Last month, the new project “Greener Air Traffic Operations” (GreAT) held its launch event at the German Aerospace Center (Deutsches Zentrum für Luft- und Raumfahrt; DLR) Institute of Flight Guidance in Braunschweig, Germany. This European-Chinese research and innovation project aims to reduce the impact of air transport on climate change.
The project focuses on new strategies aimed at greener flight routings. The group say these will be achieved through “innovative air traffic guidance concepts and optimized operations on airports, in the terminal control area and during cruising flight.” The concepts will consider various factors such as atmospheric conditions and real-time airspace constraints. An intense air-ground data exchange is one of the pillars of this approach. In contrast to previous optimization strategies, GreAT will not focus solely on efficiency and capacity. Instead its focal point is the reduction of the environmental impact of air transport, a crucial part of future air traffic management.
The GreAT project will be conducted in collaboration with seven European and six Chinese partners. Researchers will investigate optimization strategies for short-haul flights on the European side and long-haul flights on the Chinese side.
The partners will develop and evaluate more flexible airspace structures as well as more predictable guidance principles, supported by next-generation assistance systems. This will allow for a better compromise between the shortest routes and conflict-free traffic pre-planning. In addition to initial conceptual work, comprehensive validation activities are planned, which will make use of the simulation capabilities and expertise that are available in the project consortium. The knowledge gained during this work will be exchanged and published to further support research and development after the project has been completed.
The official project kick-off was attended by all the European members of the consortium. During the two-day meeting, the international partners planned and communicated the project activities and discussed the steps needed to achieve the milestones on time.

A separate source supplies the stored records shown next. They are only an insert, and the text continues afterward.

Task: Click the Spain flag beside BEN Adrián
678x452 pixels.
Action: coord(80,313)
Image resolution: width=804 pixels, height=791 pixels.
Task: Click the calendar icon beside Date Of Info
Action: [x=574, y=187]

In addition to DLR, which is acting as project coordinator, the consortium consists of HungaroControl – Hungarian Air Navigation Services (Hungary), Universidad Politécnica de Madrid (UPM, Spain), L-UP (France), Royal Dutch Airlines (Koninklijke Luchtvaart Maatschappij; KLM, Netherlands), the Italian Aerospace Research Centre (Centro Italiano Ricerche Aerospaziali; CIRA, Italy), and Pildo Labs (Spain) on the European side. On the Chinese side, the Chinese Aeronautical Radio Electronics Research Institute (CARERI), the Civil Aviation Administration of China (CAAC), the Civil Aviation University of China (CAUC), the China Electronics Technology Avionics Company (CETCA), the Nanjing Research Institute of Electronic Engineering (NRIEE) and the Nanjing University of Aeronautics and Astronautics (NUAA) are participating in the project.
An advisory board will support the project. It consists of the air navigation service providers Deutsche Flugsicherung GmbH (Germany), Austro Control (Austria) and LFV (Sweden), together with the suppliers Harris-Orthogon GmbH and ATRiCS Advanced Traffic Solutions GmbH (both Germany), the International Federation of Air Traffic Controllers’ Associations (IFATCA) and Lufthansa (Germany).